◆ Text under study
· · · · · · ·

Another writer supremely attuned to emotional nuance is the late Ruth Prawer Jhabvala, whose career-capping At the End of the Century (Little Brown, £20) takes stories from across her previously published volumes. Anita Desai, in her introduction, rightly says of ‘The Widow’: ‘The voice, the point of view, is so perfectly captured, one would not add or alter a single word for greater effect.’ This could perhaps describe the ideal short story; it sums up the perfection to which the form aspires. In ‘A Loss of Faith’, a man who lives a compromised existence of duty and deference, bullied by his mother, brother, employer and own wife, finds a single decisive act of rebellion sufficient to redeem his dignity. Taken together, these tales of infatuation, regret and wonder make for a magisterial collection.
The teasing title of Joanna Walsh’s new collection, Worlds From the Word’s End (And Other Stories, £8.99) prepares the reader for the dexterous and subversive linguistic games within. In ‘Bookselves’, a bookshelf begins reading its own books: it ‘reads, not like you, but like an ideal reader’; while the title story addresses the impossibility of any utterance: ‘It has become so difficult to say anything… In the republic of words, I love you induced anxiety.’ In the best story, ‘Hauptbahnhof’, a narrator deserted at a station meditates on departures and arrivals. What’s not said says everything. Ludic, contrarian, wry, sometimes savage, these associative vignettes stimulate and inspire.

· · · · · · ·

◆ Supplied information

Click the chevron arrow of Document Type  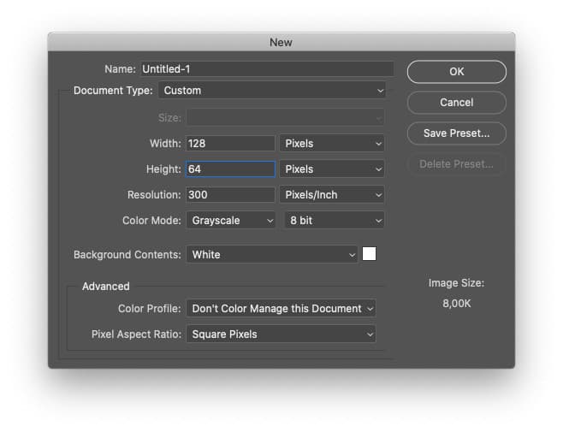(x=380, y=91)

· · · · · · ·

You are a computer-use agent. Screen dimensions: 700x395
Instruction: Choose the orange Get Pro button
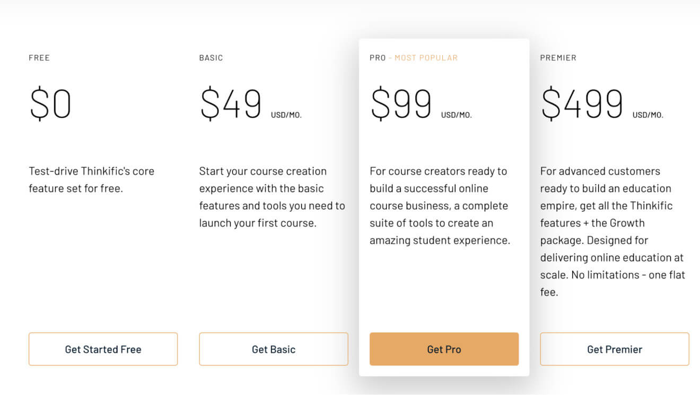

· · · · · · ·

◆ Work task 1
Print the passage from the short-story review that begins at the words "Another writer supremely" and stops after the words "a magisterial collection.".
◆ Work task 2
Write the next part of the review of short-story collections, starting where it stops.
You need none of the records.

◆ Response area 1
Another writer supremely attuned to emotional nuance is the late Ruth Prawer Jhabvala, whose career-capping At the End of the Century (Little Brown, £20) takes stories from across her previously published volumes. Anita Desai, in her introduction, rightly says of ‘The Widow’: ‘The voice, the point of view, is so perfectly captured, one would not add or alter a single word for greater effect.’ This could perhaps describe the ideal short story; it sums up the perfection to which the form aspires. In ‘A Loss of Faith’, a man who lives a compromised existence of duty and deference, bullied by his mother, brother, employer and own wife, finds a single decisive act of rebellion sufficient to redeem his dignity. Taken together, these tales of infatuation, regret and wonder make for a magisterial collection.

◆ Response area 2
Finally, the most determinedly left- field of these collections, David Hayden’s Darker with the Lights On (Little Island Press, £12.99) offers the greatest aesthetic rewards, while taking the most risks. With a poet’s transformative eye, Hayden steers us through a series of dreamscapes of Tarkovskyan density and strangeness. ‘Egress’ is narrated from the dead by a suicide, its speaker recalling the day and the building he jumped from in intense detail: ‘The honey-coloured glittering skin of stone… the freshness vast and edible’. ‘Dick’ is apparently the story of a man entering the afterlife: ‘Every face is known in love or rage or pity’; while ‘Elsewhere’ is a surreal evocation of boyhood.
If the dialogue is occasionally mannered or artificial, and some of the stories no more than cryptic bagatelles, ultimately these extraordinary performances act as thought bombs, multiplying meanings long after reading. The finest story, the Nabokovian ‘Golding’, is a disquieting masterpiece, bequeathing its atmosphere of precipitous terror to the reader. Too long consigned to the margins, Hayden’s is a unique voice.
So which mode wins? Labelling Boyd and Eugenides traditionalists neglects the experiments in form and tone that their collections take, while Walsh and Hayden are often not so defiantly avant garde as they first appear. However, it is Sharma and Jhabvala, who aren’t self-conscious about literary modes, concentrating instead on timeless human transactions, whose lapidary stories are most likely to endure.
Why spend time on the pedestrian tales of the Hollywood superstar Tom Hanks (also recently published) when you could tuck into this banquet of delights?